TEENAGE JESUS AND THE JERKS
The first band formed by vocalist/guitarist/provocateur Lydia Lunch, Teenage Jesus & the Jerks were the center of New York’s short-lived no wave movement. Cacophonous, confrontational, and fiercely inaccessible, Teenage Jesus generally played ten to fifteen minute shows, never released a full-length album, and disbanded after a relatively brief existence. Even so, they were instrumental in laying the groundwork for the noise rock movement of the ’80s, and their work still sounds as forbidding and uncompromising as anything their spiritual followers recorded. Born Lydia Koch in Rochester, NY, Lunch founded Teenage Jesus & the Jerks in 1977 when she was just 16. Initially, the group included saxophonist James Chance (who soon left to form the Contortions), Japanese bassist Reck, and drummer Bradley Field. In 1978, Reck returned to Japan and was replaced by Gordon Stevenson; thus constituted, the trio recorded four tracks with producer Brian Eno for the 1978 compilation No New York, the seminal no wave document.
By 1979, when the band issued a couple of EPs on the Lust/Unlust label, bassist/percussionist Jim Sclavunos had joined the group; however, they disbanded by the end of the year, as Lunch moved on to other projects.
Best known in noise circles as the one band on Brian Eno’s No New York compilation that had no musical experience whatsoever, Mars first appeared on the New York noise radar in 1977. Originally called “China”, and formed in 1975, the band that would become Mars would play only a handful of shows in their short career and would be limited to a handful of recorded tracks. The band was headed for split up in 1978 — regardless of their appearance on No New York — but managed to stay together long enough to record material for an EP, a self-titled affair, posthumously released in 1980. That release may be listened to on this site HERE.

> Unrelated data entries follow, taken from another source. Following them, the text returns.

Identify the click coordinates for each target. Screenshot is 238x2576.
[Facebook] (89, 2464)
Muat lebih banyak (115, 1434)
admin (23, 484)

One of the great bands of the short-lived, New York City-based, late-’70s “no wave” avant-garde punk scene, DNA had what barely amounts to a recording career, yet still managed to produce some crucial music. Originally comprised of guitarist Arto Lindsay, keyboardist Robin Crutchfield, and drummer Ikue Mori, DNA’s music was sparse, loud, and noisy — washes of keyboards punctuated by Lindsay’s atonal, free-form guitar explosions. DNA made their recording debut in 1978 on a sampler of no wave bands produced by Brian Eno No New York, and, along with being one of the more interesting bands on the record, also exhibited the most promise. By the time they released their first record, Crutchfield had formed a new band, the far less interesting Dark Day, and DNA had replaced him with bassist Tim Wright, an original member of the seminal Cleveland band Pere Ubu. Now a power trio, and with Lindsay’s guitar the manic focal point of their challenging music, DNA seemed poised to become one of the most exciting bands in American avant-garde rock. Instead, they became increasingly enigmatic, rarely played outside of New York, and never recorded again. After breaking up in 1982, Lindsay formed the exciting Ambitious Lovers, who have released three tremendous albums fusing noise rock with slick pop/soul and Brazilian music (Lindsay is a native of Brazil).
Best wishes go out to Chris Low who is celebrating his birthday today and irritatingly enough (for me at least) the lad still looks the same as he did twenty five years ago…The ‘Peter Pan’ of The Apostles for sure. Happy Birthday to you from all at KYPP online.